Now, with Trump months away from retaking office, what had appeared to be a juggernaut has been greatly diminished. Contending with property, debt and deflation challenges, China doesn’t look ready for another fight.
But appearances can be deceiving.
Armed with an understanding about the way the president-elect operates, the Chinese leadership is better equipped to deal with the real possibility of Trump making good on his promise to impose upwards of 60% tariffs on goods sold to the United States, according to economists and analysts, through a combination of trade diversification, targeted retaliation against US companies and support for domestic consumption.
“China has been preparing for this day for quite some time. The US is much less important to its trade network (than it was before),” said Dexter Roberts, author of the Trade War newsletter and a senior fellow at the Atlantic Council.

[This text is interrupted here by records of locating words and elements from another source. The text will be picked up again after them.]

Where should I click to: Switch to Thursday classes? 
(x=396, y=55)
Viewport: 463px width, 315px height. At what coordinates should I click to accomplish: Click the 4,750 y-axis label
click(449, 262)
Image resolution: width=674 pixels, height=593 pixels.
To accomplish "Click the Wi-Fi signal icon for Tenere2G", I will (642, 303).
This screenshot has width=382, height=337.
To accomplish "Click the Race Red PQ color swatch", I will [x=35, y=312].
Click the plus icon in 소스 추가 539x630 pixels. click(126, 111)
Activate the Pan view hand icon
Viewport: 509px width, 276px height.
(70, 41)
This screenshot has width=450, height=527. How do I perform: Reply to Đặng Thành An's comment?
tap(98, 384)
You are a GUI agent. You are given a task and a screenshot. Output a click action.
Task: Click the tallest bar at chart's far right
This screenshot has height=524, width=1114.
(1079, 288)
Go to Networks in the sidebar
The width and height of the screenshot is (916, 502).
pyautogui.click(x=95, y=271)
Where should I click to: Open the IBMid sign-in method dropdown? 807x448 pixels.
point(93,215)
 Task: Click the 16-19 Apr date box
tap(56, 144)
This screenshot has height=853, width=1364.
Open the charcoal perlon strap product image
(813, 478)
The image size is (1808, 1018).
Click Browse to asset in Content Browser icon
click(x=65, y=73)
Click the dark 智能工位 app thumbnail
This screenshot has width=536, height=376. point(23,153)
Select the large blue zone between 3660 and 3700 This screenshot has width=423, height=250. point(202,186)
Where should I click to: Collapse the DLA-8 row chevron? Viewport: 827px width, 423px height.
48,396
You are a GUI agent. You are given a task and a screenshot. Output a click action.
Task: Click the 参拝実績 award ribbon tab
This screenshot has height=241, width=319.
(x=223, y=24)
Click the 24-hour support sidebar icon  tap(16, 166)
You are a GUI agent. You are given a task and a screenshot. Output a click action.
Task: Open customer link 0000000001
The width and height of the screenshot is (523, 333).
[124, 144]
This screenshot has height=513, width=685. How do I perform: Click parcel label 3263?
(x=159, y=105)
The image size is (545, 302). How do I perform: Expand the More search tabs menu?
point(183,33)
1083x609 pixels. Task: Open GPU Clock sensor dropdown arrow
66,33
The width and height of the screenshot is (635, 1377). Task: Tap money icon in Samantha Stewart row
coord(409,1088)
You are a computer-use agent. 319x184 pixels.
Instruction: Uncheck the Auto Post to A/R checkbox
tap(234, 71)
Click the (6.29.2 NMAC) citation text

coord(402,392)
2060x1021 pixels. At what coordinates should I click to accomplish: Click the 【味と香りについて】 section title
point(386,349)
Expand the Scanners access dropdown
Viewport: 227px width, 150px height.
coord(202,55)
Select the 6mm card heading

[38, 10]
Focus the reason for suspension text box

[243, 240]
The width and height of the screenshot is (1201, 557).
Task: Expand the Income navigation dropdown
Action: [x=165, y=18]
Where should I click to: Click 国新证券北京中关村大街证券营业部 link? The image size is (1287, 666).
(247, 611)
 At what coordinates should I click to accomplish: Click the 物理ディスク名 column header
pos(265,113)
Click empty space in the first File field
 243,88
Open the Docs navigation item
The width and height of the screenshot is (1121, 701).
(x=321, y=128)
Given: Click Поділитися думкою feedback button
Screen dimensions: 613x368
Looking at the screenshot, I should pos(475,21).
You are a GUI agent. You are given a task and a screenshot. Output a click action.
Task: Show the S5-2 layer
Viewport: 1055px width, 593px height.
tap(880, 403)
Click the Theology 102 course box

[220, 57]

In part because of the first trade war which continued under President Joe Biden, Beijing, as well as Chinese companies, have already started actively reducing its trade dependence on the United States. The impact is visible in trade data and has come at warp speed.
As recently as 2022, bilateral trade was at a record high. But last year, Mexico overtook China as the top exporter of goods into the United States, according to the Commerce Department. China had held that perch for 20 years before its exports to the United States fell by 20% to $427 billion last year.